(Element and text location data)
BEGIN

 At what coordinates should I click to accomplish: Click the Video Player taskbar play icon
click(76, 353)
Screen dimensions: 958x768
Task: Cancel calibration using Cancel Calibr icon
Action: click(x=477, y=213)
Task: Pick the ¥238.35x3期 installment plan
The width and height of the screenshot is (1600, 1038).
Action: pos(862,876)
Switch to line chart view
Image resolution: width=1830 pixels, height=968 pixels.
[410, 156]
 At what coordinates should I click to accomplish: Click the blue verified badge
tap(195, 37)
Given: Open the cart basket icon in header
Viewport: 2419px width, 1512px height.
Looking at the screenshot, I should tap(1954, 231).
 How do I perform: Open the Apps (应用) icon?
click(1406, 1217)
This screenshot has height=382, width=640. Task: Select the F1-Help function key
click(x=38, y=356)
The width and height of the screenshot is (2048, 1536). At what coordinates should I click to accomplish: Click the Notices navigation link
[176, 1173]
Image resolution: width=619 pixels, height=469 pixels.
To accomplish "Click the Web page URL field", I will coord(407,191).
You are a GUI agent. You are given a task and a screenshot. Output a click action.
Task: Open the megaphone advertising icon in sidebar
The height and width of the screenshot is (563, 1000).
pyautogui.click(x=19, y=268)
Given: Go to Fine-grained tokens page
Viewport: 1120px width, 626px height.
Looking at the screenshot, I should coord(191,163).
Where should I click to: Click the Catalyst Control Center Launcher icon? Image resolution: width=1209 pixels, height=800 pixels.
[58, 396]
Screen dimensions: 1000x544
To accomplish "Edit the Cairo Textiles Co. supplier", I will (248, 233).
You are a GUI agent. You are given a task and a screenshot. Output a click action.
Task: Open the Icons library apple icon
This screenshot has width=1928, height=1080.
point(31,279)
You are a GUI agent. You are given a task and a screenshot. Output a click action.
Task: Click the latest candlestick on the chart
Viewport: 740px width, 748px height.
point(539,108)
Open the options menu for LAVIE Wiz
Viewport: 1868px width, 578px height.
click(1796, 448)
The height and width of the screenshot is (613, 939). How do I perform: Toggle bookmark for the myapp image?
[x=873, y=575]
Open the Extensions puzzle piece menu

END

**What to produce**
Rewrite every line of the records above as a Markdown table with the columns "Row" and "Line", giving each line its own numbered row and leaving out blank lines.

**The completed task**
| Row | Line |
|---|---|
| 1 |  At what coordinates should I click to accomplish: Click the Video Player taskbar play icon |
| 2 | click(76, 353) |
| 3 | Screen dimensions: 958x768 |
| 4 | Task: Cancel calibration using Cancel Calibr icon |
| 5 | Action: click(x=477, y=213) |
| 6 | Task: Pick the ¥238.35x3期 installment plan |
| 7 | The width and height of the screenshot is (1600, 1038). |
| 8 | Action: pos(862,876) |
| 9 | Switch to line chart view |
| 10 | Image resolution: width=1830 pixels, height=968 pixels. |
| 11 | [410, 156] |
| 12 |  At what coordinates should I click to accomplish: Click the blue verified badge |
| 13 | tap(195, 37) |
| 14 | Given: Open the cart basket icon in header |
| 15 | Viewport: 2419px width, 1512px height. |
| 16 | Looking at the screenshot, I should tap(1954, 231). |
| 17 |  How do I perform: Open the Apps (应用) icon? |
| 18 | click(1406, 1217) |
| 19 | This screenshot has height=382, width=640. Task: Select the F1-Help function key |
| 20 | click(x=38, y=356) |
| 21 | The width and height of the screenshot is (2048, 1536). At what coordinates should I click to accomplish: Click the Notices navigation link |
| 22 | [176, 1173] |
| 23 | Image resolution: width=619 pixels, height=469 pixels. |
| 24 | To accomplish "Click the Web page URL field", I will coord(407,191). |
| 25 | You are a GUI agent. You are given a task and a screenshot. Output a click action. |
| 26 | Task: Open the megaphone advertising icon in sidebar |
| 27 | The height and width of the screenshot is (563, 1000). |
| 28 | pyautogui.click(x=19, y=268) |
| 29 | Given: Go to Fine-grained tokens page |
| 30 | Viewport: 1120px width, 626px height. |
| 31 | Looking at the screenshot, I should coord(191,163). |
| 32 | Where should I click to: Click the Catalyst Control Center Launcher icon? Image resolution: width=1209 pixels, height=800 pixels. |
| 33 | [58, 396] |
| 34 | Screen dimensions: 1000x544 |
| 35 | To accomplish "Edit the Cairo Textiles Co. supplier", I will (248, 233). |
| 36 | You are a GUI agent. You are given a task and a screenshot. Output a click action. |
| 37 | Task: Open the Icons library apple icon |
| 38 | This screenshot has width=1928, height=1080. |
| 39 | point(31,279) |
| 40 | You are a GUI agent. You are given a task and a screenshot. Output a click action. |
| 41 | Task: Click the latest candlestick on the chart |
| 42 | Viewport: 740px width, 748px height. |
| 43 | point(539,108) |
| 44 | Open the options menu for LAVIE Wiz |
| 45 | Viewport: 1868px width, 578px height. |
| 46 | click(1796, 448) |
| 47 | The height and width of the screenshot is (613, 939). How do I perform: Toggle bookmark for the myapp image? |
| 48 | [x=873, y=575] |
| 49 | Open the Extensions puzzle piece menu |